▶ **TASK BRIEF**
Could you give back the listing below exactly, every line included?

▶ **INPUT DATA**
╭──

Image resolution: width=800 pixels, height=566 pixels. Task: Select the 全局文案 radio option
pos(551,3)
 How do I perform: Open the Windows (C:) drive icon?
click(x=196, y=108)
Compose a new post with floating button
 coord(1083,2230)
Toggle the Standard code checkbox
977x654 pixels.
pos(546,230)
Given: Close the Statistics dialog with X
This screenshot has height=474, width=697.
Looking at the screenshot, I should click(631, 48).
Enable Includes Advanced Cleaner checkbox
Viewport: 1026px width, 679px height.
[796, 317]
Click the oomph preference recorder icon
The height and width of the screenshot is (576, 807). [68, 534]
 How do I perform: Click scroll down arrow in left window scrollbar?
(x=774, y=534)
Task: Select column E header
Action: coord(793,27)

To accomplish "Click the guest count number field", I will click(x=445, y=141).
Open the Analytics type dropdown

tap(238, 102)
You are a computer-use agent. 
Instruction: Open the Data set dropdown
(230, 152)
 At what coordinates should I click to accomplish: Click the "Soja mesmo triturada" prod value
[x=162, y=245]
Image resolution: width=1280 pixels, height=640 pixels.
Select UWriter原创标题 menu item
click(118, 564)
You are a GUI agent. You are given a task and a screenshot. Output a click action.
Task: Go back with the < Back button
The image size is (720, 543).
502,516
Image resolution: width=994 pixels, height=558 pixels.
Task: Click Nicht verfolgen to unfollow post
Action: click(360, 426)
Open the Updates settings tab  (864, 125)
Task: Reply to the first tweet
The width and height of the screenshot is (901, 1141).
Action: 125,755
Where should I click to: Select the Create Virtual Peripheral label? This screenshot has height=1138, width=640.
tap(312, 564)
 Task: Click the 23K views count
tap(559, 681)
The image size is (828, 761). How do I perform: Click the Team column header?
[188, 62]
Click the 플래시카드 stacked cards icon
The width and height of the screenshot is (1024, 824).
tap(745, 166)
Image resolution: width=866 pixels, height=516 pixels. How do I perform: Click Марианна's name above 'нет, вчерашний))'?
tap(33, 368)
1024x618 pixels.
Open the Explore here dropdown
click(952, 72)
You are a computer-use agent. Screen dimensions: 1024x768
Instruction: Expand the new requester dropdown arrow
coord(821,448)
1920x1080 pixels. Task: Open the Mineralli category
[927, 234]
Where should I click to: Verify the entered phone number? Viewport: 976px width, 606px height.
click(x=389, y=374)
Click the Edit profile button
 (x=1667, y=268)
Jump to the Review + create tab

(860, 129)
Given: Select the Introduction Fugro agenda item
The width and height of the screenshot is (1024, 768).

╰──

▶ **REPLY**
Image resolution: width=800 pixels, height=566 pixels. Task: Select the 全局文案 radio option
pos(551,3)
 How do I perform: Open the Windows (C:) drive icon?
click(x=196, y=108)
Compose a new post with floating button
 coord(1083,2230)
Toggle the Standard code checkbox
977x654 pixels.
pos(546,230)
Given: Close the Statistics dialog with X
This screenshot has height=474, width=697.
Looking at the screenshot, I should click(631, 48).
Enable Includes Advanced Cleaner checkbox
Viewport: 1026px width, 679px height.
[796, 317]
Click the oomph preference recorder icon
The height and width of the screenshot is (576, 807). [68, 534]
 How do I perform: Click scroll down arrow in left window scrollbar?
(x=774, y=534)
Task: Select column E header
Action: coord(793,27)

To accomplish "Click the guest count number field", I will click(x=445, y=141).
Open the Analytics type dropdown

tap(238, 102)
You are a computer-use agent. 
Instruction: Open the Data set dropdown
(230, 152)
 At what coordinates should I click to accomplish: Click the "Soja mesmo triturada" prod value
[x=162, y=245]
Image resolution: width=1280 pixels, height=640 pixels.
Select UWriter原创标题 menu item
click(118, 564)
You are a GUI agent. You are given a task and a screenshot. Output a click action.
Task: Go back with the < Back button
The image size is (720, 543).
502,516
Image resolution: width=994 pixels, height=558 pixels.
Task: Click Nicht verfolgen to unfollow post
Action: click(360, 426)
Open the Updates settings tab  (864, 125)
Task: Reply to the first tweet
The width and height of the screenshot is (901, 1141).
Action: 125,755
Where should I click to: Select the Create Virtual Peripheral label? This screenshot has height=1138, width=640.
tap(312, 564)
 Task: Click the 23K views count
tap(559, 681)
The image size is (828, 761). How do I perform: Click the Team column header?
[188, 62]
Click the 플래시카드 stacked cards icon
The width and height of the screenshot is (1024, 824).
tap(745, 166)
Image resolution: width=866 pixels, height=516 pixels. How do I perform: Click Марианна's name above 'нет, вчерашний))'?
tap(33, 368)
1024x618 pixels.
Open the Explore here dropdown
click(952, 72)
You are a computer-use agent. Screen dimensions: 1024x768
Instruction: Expand the new requester dropdown arrow
coord(821,448)
1920x1080 pixels. Task: Open the Mineralli category
[927, 234]
Where should I click to: Verify the entered phone number? Viewport: 976px width, 606px height.
click(x=389, y=374)
Click the Edit profile button
 (x=1667, y=268)
Jump to the Review + create tab

(860, 129)
Given: Select the Introduction Fugro agenda item
The width and height of the screenshot is (1024, 768).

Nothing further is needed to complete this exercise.